Lockheed Unveils Plan for Global Network : Communications: The $4-billion satellite system will compete with archrival Hughes’ Galaxy/ Spaceway system.
Lockheed Martin Corp., joining the rush to build a global communications system for the 21st Century, announced plans Tuesday for a $4-billion satellite-based network to provide business and government with high-speed voice, data and video transmissions worldwide.
The aerospace giant’s announcement came one day after archrival Hughes Electronics Corp. announced plans to expand its proposed system, called Galaxy/Spaceway, which would provide similar services with 15 or more satellites and at a cost exceeding $3 billion.
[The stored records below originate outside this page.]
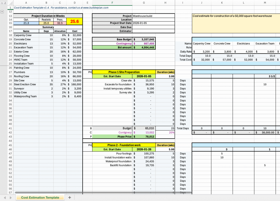The height and width of the screenshot is (201, 280).
Task: Click the next sheet navigation arrow
Action: [11, 197]
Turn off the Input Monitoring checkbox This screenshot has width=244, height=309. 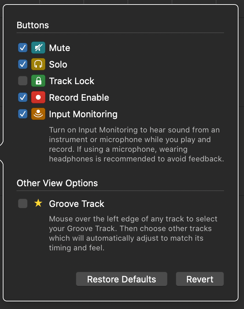[x=23, y=114]
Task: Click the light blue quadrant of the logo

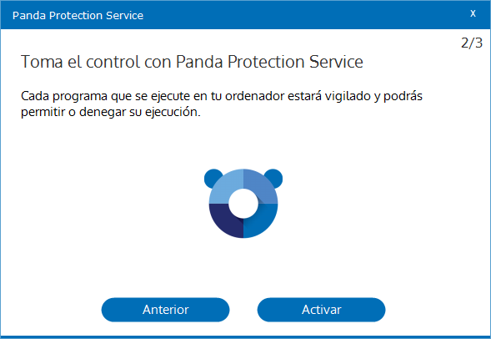Action: pos(224,185)
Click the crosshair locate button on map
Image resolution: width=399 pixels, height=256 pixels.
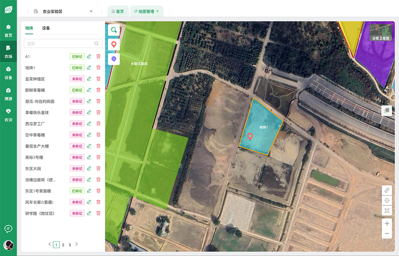coord(387,200)
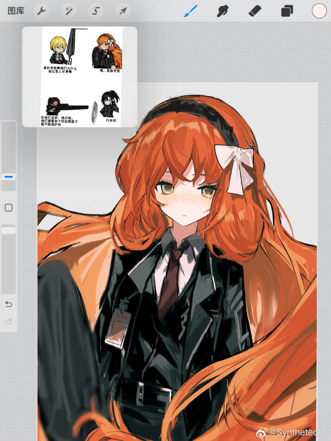Tap the brush size slider handle
The height and width of the screenshot is (441, 331).
tap(8, 176)
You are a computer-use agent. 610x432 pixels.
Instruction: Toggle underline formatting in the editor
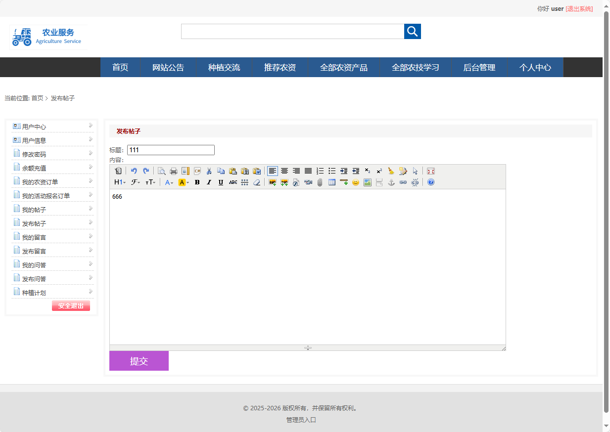tap(221, 182)
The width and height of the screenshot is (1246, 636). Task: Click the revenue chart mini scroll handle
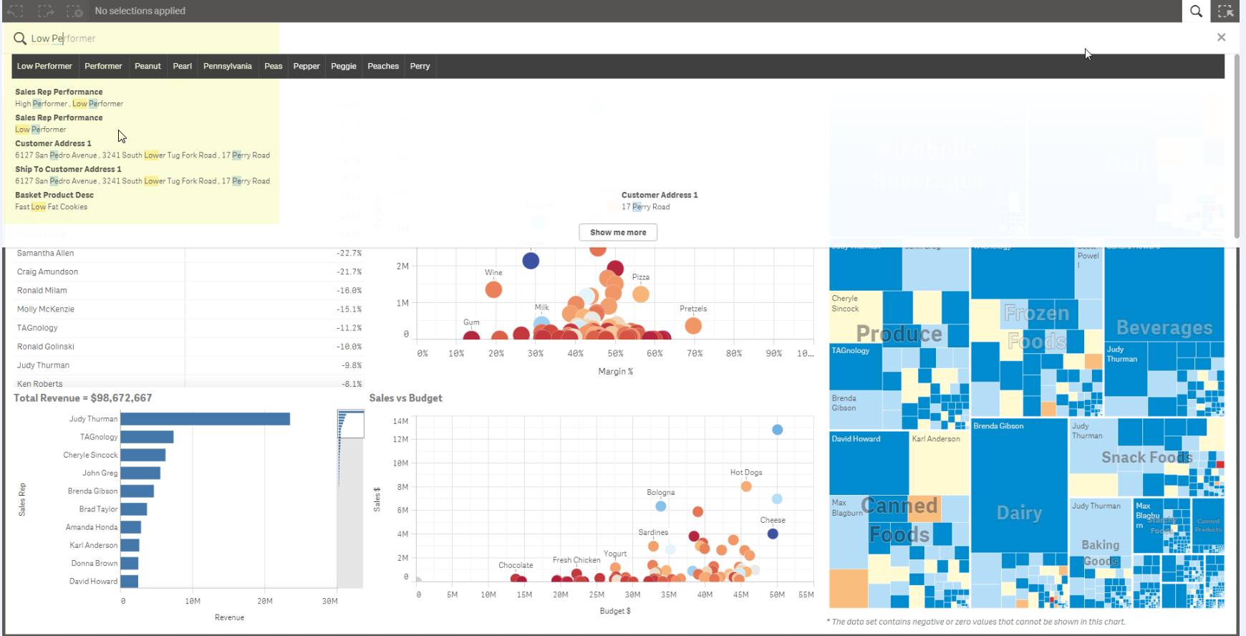(x=350, y=424)
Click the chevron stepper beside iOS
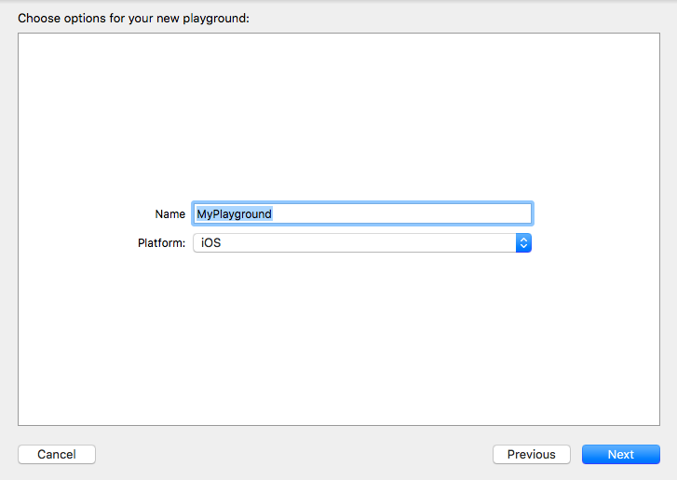This screenshot has height=480, width=677. click(x=523, y=243)
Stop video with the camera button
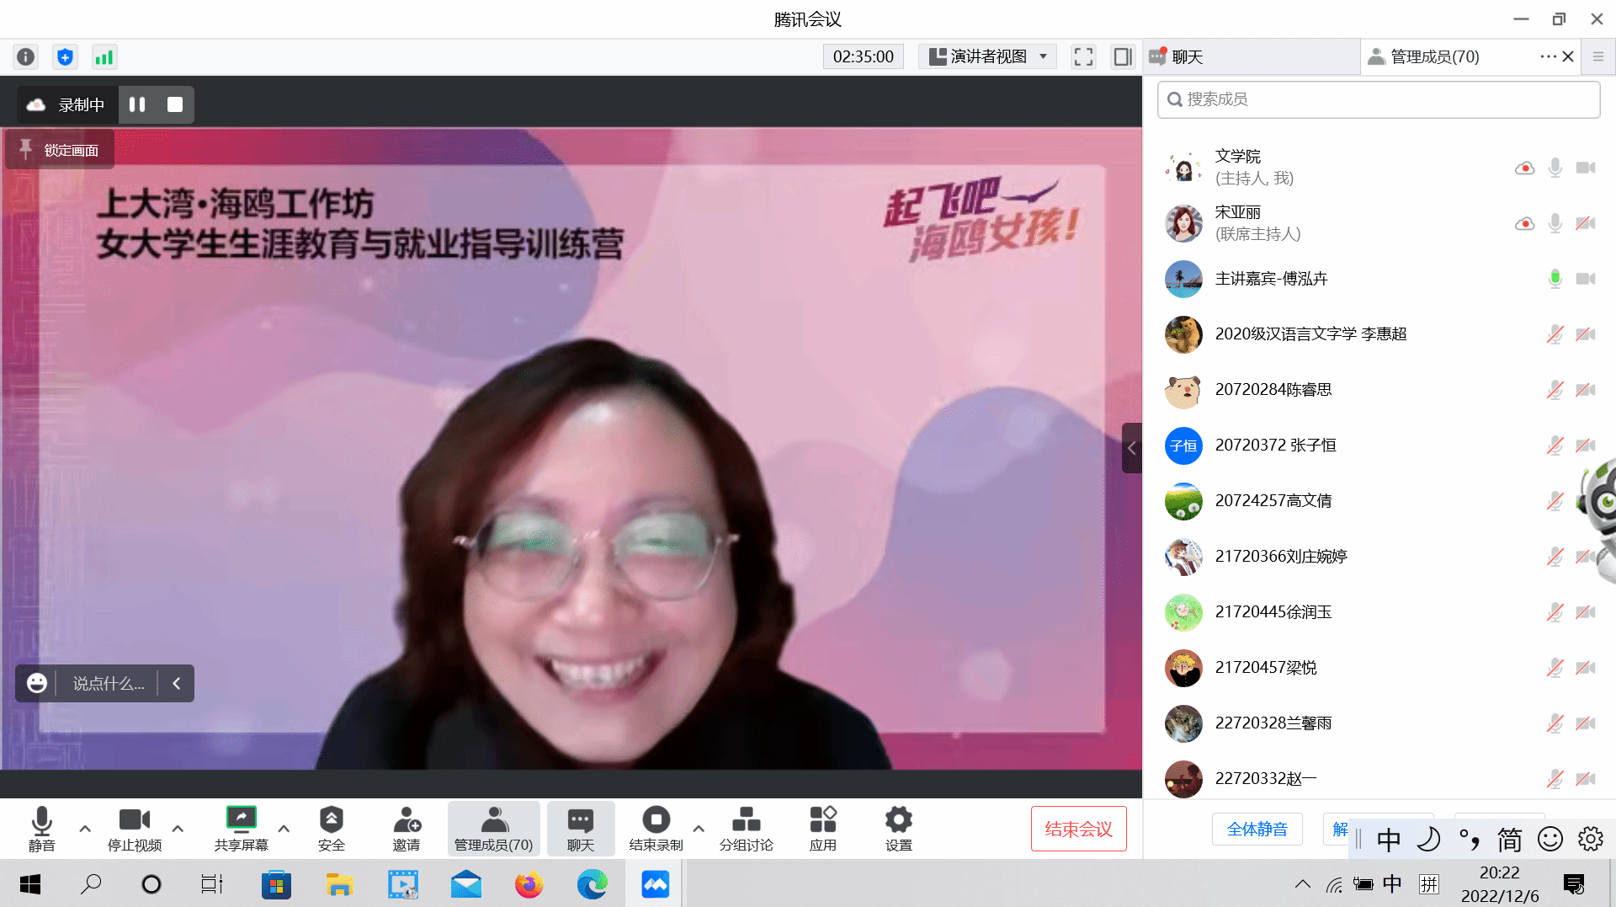This screenshot has height=907, width=1616. [x=134, y=828]
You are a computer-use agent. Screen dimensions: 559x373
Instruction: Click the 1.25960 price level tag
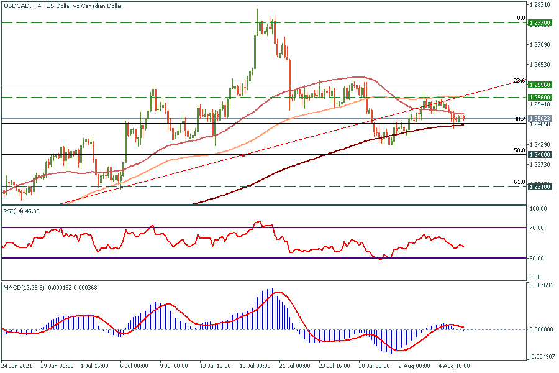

Hughes plans to turn up the rivalry another notch today by announcing that Galaxy/Spaceway will use a next-generation satellite that will succeed Hughes’ workhorse HS601, the best-selling commercial satellite in history. Hughes has sold 56 of the orbiters--which are built at its plant in El Segundo--since the HS601 began service in 1987, and will continue to offer it.
Los Angeles-based Hughes will introduce the new HS702, which can handle more complex transmissions than its predecessor, at a telecommunications conference in Switzerland, said Steven D. Dorfman, president of Hughes’ Telecommunications and Space Co. division.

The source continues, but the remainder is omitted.